Résumé

15 septembre 2025

Après l’assassinat du roi Gavilar, la guerre de la vengeance s’enlise pendant 10 ans dans les Plaines Brisées. Nous suivons Kaladin, enrôlé de force dans les sacrifiables de la troupe, Dalinar, le frère de l’ancien roi et ses tergiversations pour la survie du royaume, Shallan, une jeune apprentie qui se rapproche de la fille de Gavilar pour l’érudition ou la trahison… Tout ce monde apporte des indices sur les secrets de l’histoire. 

J’ai tendance à rater mes rendez-vous avec les classiques. Cette fois, je ne suis pas déçue d’avoir persévéré. Je suis partie pour un long voyage.

Pourquoi tenir un suivi de mes lectures ?

Ce livre est exactement la raison pour laquelle je me suis mise à suivre mes lectures : je suis persuadée de l’avoir commencé deux ou trois fois par le passé. Alors désormais, je lis avec conscience. J’ai également compris pourquoi je l’abandonnais à chaque fois. Sanderson enchaîne les situations initiales avec plein de personnages différents. Sauf que moi, je ne m’attache pas à la même vitesse à chaque personnage. Alors quand on quitte mon préféré pour quelqu’un que je ne connais même pas, ça m’énerve.

Il a raison de suivre ses personnages

Ok je n’aime pas laisser un personnage au bord de la mort pour aller suivre une gamine dans une bibliothèque, selon mon échelle de valeur, elle peut attendre. J’admets quand même qu’il sait bien amener les situations initiales. Pas de lourdeurs de description, mais une élégance pour s’attacher à des éléments originaux et immersifs. Tous les personnages, y compris secondaires, ont du relief et l’exposition au monde est fluide.

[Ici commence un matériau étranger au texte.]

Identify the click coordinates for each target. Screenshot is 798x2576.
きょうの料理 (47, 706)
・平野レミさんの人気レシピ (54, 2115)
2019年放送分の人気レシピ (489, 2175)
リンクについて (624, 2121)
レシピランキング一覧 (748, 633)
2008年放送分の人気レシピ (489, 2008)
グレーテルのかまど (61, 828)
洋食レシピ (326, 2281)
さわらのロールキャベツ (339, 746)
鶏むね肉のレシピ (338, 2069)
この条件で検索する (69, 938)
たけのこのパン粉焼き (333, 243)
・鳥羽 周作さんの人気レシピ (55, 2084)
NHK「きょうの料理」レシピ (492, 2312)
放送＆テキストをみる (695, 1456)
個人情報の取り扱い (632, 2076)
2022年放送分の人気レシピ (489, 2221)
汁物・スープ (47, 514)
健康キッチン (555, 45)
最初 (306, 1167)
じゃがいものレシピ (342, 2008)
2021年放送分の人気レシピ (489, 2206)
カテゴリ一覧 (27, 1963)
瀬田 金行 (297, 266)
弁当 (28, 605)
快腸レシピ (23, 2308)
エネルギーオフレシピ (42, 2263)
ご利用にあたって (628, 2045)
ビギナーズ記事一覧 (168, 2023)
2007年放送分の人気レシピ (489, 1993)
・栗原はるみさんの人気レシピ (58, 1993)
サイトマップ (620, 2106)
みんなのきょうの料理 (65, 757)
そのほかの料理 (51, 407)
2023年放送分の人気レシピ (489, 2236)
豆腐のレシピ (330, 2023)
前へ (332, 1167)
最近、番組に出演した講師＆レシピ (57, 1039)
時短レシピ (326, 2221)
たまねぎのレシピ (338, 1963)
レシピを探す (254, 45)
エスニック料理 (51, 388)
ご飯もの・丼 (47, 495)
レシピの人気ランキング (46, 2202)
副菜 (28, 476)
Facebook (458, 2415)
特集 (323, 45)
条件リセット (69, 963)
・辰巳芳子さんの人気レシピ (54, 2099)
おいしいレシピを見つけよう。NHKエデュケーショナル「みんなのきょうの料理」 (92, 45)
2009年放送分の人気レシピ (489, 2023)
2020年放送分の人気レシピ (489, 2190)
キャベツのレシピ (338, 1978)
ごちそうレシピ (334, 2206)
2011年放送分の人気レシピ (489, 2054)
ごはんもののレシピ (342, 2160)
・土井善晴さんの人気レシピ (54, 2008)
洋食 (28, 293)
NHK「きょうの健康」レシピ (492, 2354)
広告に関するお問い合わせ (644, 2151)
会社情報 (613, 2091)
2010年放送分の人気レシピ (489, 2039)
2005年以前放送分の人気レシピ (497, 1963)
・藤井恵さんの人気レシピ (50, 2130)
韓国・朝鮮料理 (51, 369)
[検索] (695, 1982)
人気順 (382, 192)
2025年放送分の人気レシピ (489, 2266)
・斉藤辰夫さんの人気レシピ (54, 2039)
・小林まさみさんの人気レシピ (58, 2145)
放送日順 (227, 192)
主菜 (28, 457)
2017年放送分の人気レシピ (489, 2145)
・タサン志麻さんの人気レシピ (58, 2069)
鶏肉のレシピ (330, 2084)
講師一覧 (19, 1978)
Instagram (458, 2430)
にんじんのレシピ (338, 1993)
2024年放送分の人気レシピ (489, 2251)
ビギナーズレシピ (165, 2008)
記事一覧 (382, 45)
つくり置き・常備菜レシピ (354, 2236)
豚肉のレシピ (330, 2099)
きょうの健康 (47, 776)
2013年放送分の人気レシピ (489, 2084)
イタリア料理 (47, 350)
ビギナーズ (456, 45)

Ce n’est pas une histoire, c’est un échantillon d’univers

Un monde riche et foisonnant, super originale comme description pour Sanderson, je sais. Parfois, il faut enfoncer des portes ouvertes. Bien sûr, c’est de la fantasy, un monde, des pouvoirs, des lieux, des mythes, des plantes, des cultures… Sanderson réinvente tout comme il se doit. Sa particularité, assez frustrante par moments, est de rendre ce monde si foisonnant et nos interlocuteurs si divers qu’on a l’impression de n’avoir que des bouts d’histoire dispersés par-ci par-là. Son récit est immergé dans un tout inaccessible qui nous pousse à poursuivre la lecture.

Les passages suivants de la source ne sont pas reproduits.